The International Criminal Court has sentenced former Liberian President Charles Taylor to 50 years in prison for war crimes and crimes against humanity. He's the first head of state to be sentenced since World War II.
The UN's Special Court for Sierra Leone judge, Richard Lussick, was due to pronounce the first sentence against a former head-of-state in an international court since the Nazi trials at Nuremberg in 1946.
Chief prosecutor Brenda Hollis has called for 80 years imprisonment for Taylor for his role in a brutal decade-long war in which 120,000 lives were lost in Sierra Leone.

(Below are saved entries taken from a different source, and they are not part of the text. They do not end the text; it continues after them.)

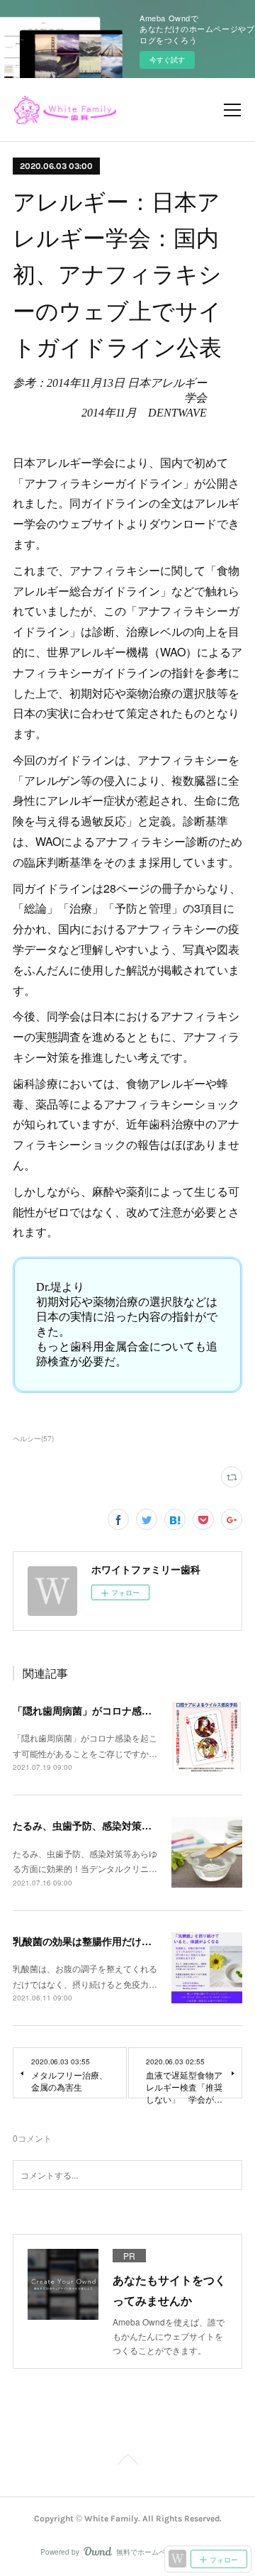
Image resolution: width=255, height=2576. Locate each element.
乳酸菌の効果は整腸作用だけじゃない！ (102, 1941)
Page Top (127, 2462)
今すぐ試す (167, 60)
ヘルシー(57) (33, 1438)
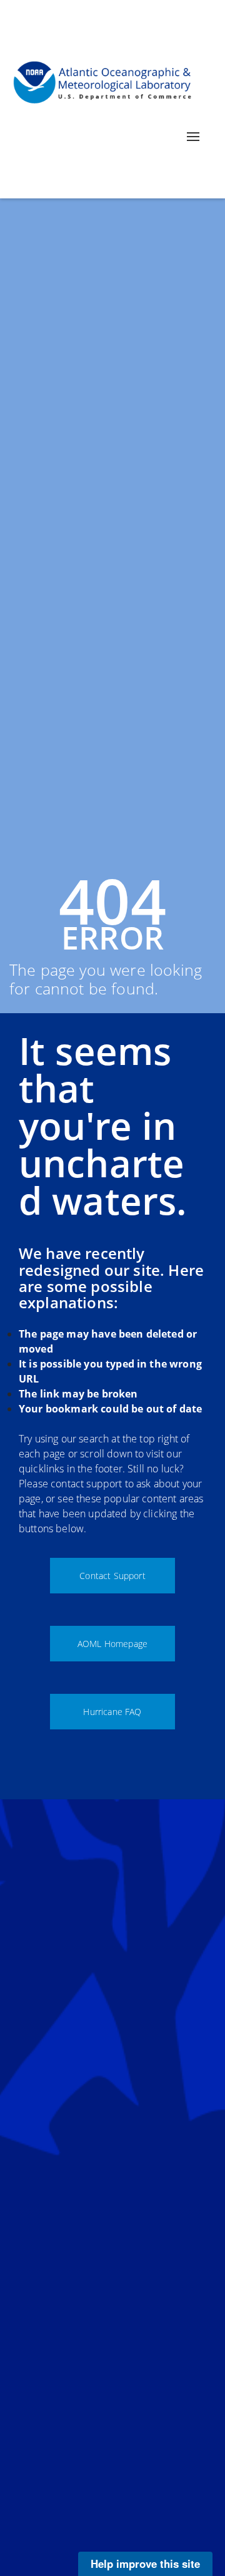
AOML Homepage (113, 1644)
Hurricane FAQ (112, 1712)
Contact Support (112, 1576)
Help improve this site (145, 2563)
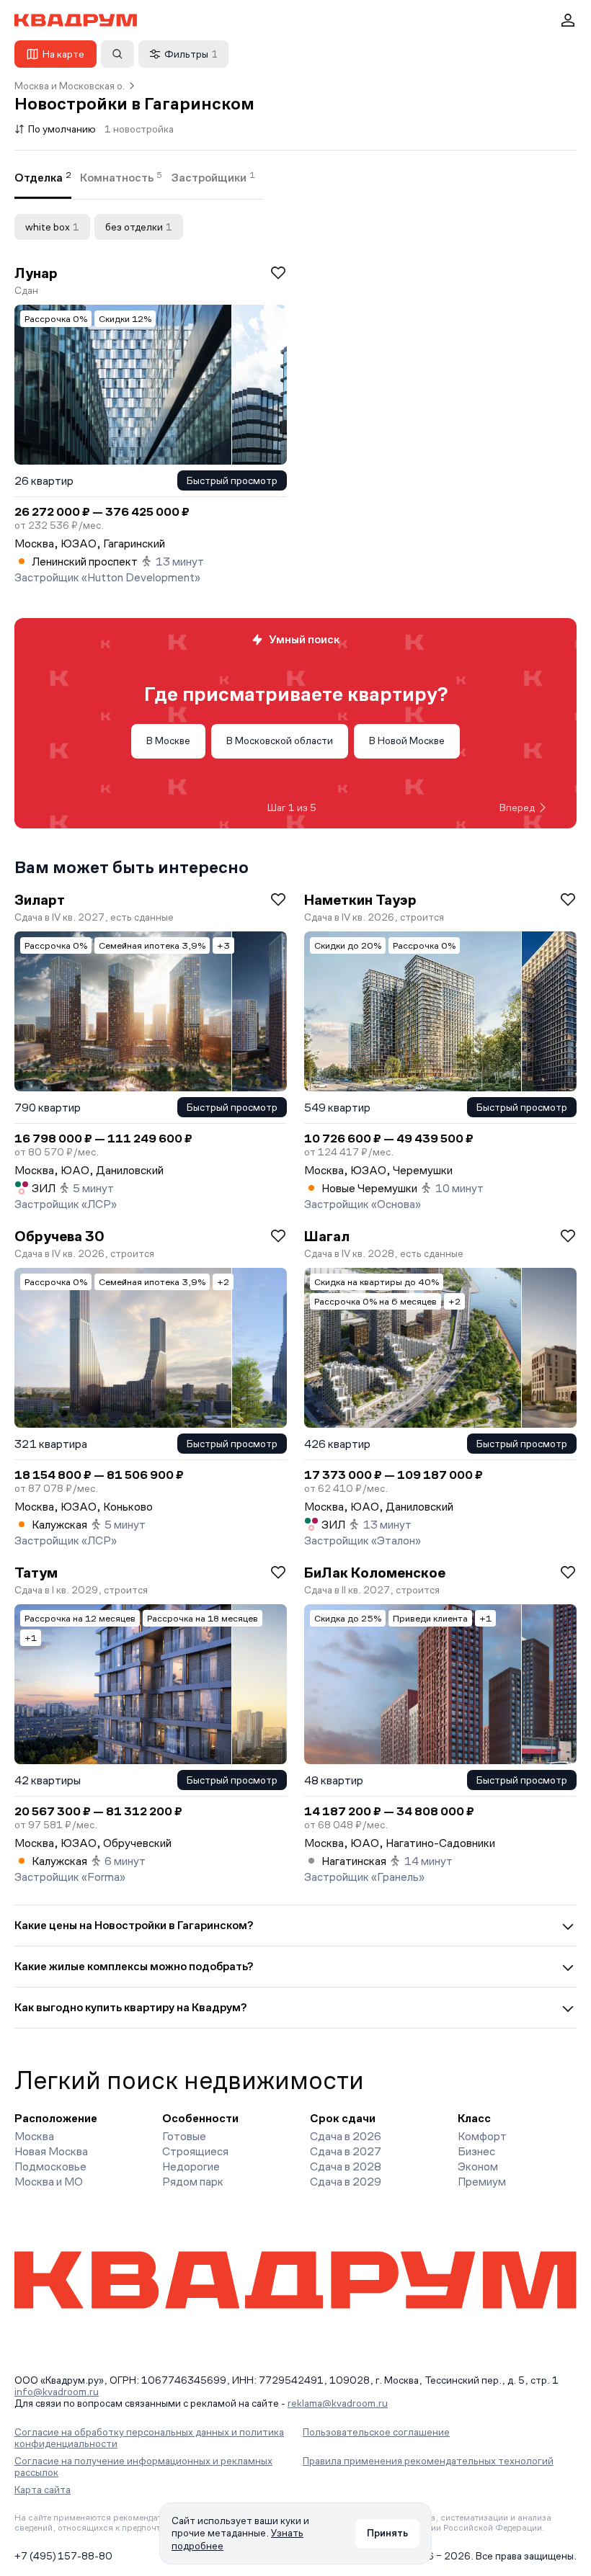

Taylor was convicted in April on 11 counts of war crimes and crimes against humanity, having aided and abetted Sierra Leone's Revolutionary United Front (RUF) rebels and their partners by arming them.
The prosecution had argued that the 64-year-old was paid in so-called "blood diamonds" mined by slave labor in areas under the control of rebels. During the war, rebels murdered, raped and kept sex-slaves as well as amputating civilians' limbs and conscripting child soldiers.
'Dirty diamonds' testimony
The case saw testimony from high-profile witnesses including model Naomi Campbell, who received a gift of "dirty diamonds" from the ex-leader in 1997.
Taylor has maintained his innocence, claiming he was instrumental in ending the civil war. Announcing the guilty verdicts last month, Judge Lussick stressed that although Taylor had "substantial influence" over the rebels, this fell short of command and control status.
The sentencing is the first of its kind, against a head of state, since German admiral Karl Dönitz was sentenced to 10 years in jail for his part in Nazi crimes. Dönitz was appointed head of state by Hitler shortly before he committed suicide.